A Comissão de Defesa dos Direitos da Mulher da Câmara dos Deputados aprovou um projeto de lei que prevê punições mais severas para agressores que causem, de forma intencional, lesões, mutilações ou desfigurações em mulheres, especialmente no rosto e em partes do corpo relacionadas à identidade física e à integridade sexual da vítima.
De acordo com a Câmara dos Deputados, proposta altera o Código Penal para incluir esse tipo de violência como agravante nos crimes cometidos contra mulheres em razão de sua condição de mulher. Na prática, isso significa aumento da pena para casos em que o agressor tenha a intenção de provocar marcas permanentes, deformações ou traumas físicos.

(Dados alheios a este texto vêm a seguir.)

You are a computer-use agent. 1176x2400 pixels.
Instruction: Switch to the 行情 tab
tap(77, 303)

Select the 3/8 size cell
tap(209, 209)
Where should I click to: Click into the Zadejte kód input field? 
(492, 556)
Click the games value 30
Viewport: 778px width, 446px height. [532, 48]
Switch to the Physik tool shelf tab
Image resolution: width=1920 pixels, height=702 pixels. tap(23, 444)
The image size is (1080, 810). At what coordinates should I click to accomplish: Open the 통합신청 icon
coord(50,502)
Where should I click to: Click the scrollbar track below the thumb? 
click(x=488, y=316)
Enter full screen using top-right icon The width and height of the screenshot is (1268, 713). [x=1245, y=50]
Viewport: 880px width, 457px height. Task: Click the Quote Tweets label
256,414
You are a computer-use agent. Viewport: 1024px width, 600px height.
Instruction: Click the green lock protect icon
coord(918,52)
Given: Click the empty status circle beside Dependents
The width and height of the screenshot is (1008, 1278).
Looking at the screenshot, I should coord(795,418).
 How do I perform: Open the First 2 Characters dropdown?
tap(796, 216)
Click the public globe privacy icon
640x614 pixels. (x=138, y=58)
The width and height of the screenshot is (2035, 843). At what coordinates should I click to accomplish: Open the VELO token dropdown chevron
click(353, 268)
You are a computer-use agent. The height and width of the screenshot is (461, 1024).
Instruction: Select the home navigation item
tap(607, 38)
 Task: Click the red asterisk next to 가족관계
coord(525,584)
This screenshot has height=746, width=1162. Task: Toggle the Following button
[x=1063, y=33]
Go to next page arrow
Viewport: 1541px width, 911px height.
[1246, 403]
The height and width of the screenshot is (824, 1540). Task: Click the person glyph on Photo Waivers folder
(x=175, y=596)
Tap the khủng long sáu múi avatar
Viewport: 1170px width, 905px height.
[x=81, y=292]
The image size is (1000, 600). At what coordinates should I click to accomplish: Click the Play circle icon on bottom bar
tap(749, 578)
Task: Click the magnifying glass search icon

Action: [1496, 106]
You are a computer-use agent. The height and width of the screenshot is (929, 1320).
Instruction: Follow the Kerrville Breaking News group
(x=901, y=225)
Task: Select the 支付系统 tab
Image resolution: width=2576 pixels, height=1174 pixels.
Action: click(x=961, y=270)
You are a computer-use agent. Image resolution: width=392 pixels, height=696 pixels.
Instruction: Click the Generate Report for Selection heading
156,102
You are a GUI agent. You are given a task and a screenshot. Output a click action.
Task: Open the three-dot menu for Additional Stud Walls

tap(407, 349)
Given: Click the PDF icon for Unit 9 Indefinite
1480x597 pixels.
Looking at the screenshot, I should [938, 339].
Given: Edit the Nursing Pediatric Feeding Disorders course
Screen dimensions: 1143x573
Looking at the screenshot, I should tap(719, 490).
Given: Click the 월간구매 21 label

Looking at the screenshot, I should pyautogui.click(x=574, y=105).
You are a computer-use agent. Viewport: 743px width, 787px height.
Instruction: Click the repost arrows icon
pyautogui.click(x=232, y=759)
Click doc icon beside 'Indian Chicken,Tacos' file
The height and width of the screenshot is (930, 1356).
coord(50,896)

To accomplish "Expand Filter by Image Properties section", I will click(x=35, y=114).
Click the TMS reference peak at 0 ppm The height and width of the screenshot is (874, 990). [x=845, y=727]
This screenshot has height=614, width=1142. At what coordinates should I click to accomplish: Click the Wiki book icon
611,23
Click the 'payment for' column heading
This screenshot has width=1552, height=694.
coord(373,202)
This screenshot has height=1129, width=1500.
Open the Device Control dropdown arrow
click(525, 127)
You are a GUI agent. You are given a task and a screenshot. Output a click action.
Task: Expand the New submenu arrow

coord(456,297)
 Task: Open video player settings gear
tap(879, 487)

O texto aprovado é o Projeto de Lei 5110/25, de autoria da deputada Erika Hilton, com emenda apresentada pela relatora Célia Xakriabá. A alteração detalha que o agravante será aplicado especificamente em crimes motivados pela condição de gênero da vítima.
Segundo a autora da proposta, o endurecimento da legislação busca combater agressões que têm como objetivo atingir não apenas o corpo da mulher, mas também sua autoestima, dignidade e identidade. Dados citados no projeto apontam que cerca de 80% das mulheres vítimas de violência doméstica apresentam ferimentos na região do rosto.
O texto também destaca que mulheres indígenas e trans frequentemente sofrem mutilações e ataques físicos usados como instrumento de dominação, humilhação e violência de gênero.
Ao defender a aprovação da medida, a relatora afirmou que a mudança representa uma resposta do Estado contra práticas misóginas e cruéis. Para ela, o agravamento das penas reforça o compromisso com a proteção das mulheres e o combate à violência baseada em gênero.
O projeto ainda será analisado pela Comissão de Constituição e Justiça e de Cidadania (CCJ) e, posteriormente, pelo plenário da Câmara. Para virar lei, a proposta também precisará ser aprovada pelo Senado Federal.